Data listing —
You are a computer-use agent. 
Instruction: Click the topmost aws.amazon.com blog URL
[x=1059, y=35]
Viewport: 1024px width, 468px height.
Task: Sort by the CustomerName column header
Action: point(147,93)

About this exercise — All of the entries are to be set down again without alteration.

Answer section —
You are a computer-use agent. 
Instruction: Click the topmost aws.amazon.com blog URL
[x=1059, y=35]
Viewport: 1024px width, 468px height.
Task: Sort by the CustomerName column header
Action: point(147,93)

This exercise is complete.